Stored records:
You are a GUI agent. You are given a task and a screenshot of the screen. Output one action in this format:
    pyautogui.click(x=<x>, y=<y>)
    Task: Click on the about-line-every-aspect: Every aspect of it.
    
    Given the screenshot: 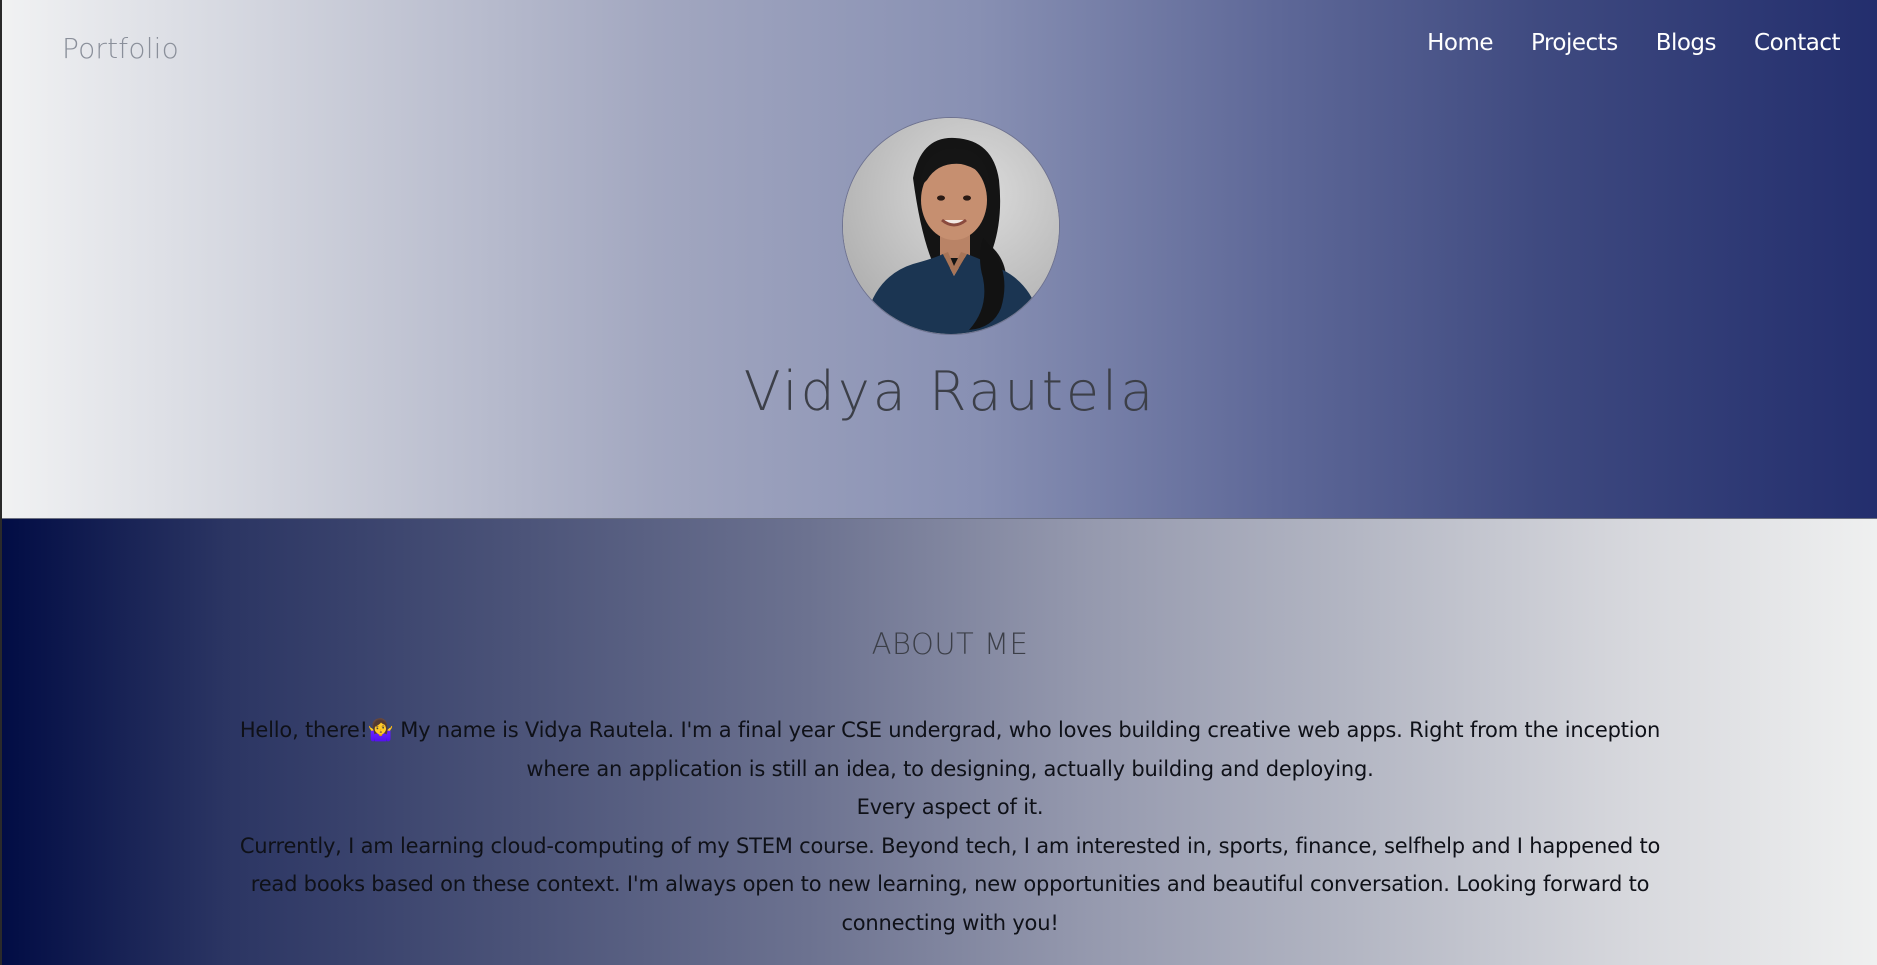 What is the action you would take?
    pyautogui.click(x=950, y=807)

- INSTRUCTION
Print the material word for word, from its first line through the line containing "Task: Click on", with both ends included and nothing more.

- RESPONSE TO THIS TASK
You are a GUI agent. You are given a task and a screenshot of the screen. Output one action in this format:
    pyautogui.click(x=<x>, y=<y>)
    Task: Click on the about-line-every-aspect: Every aspect of it.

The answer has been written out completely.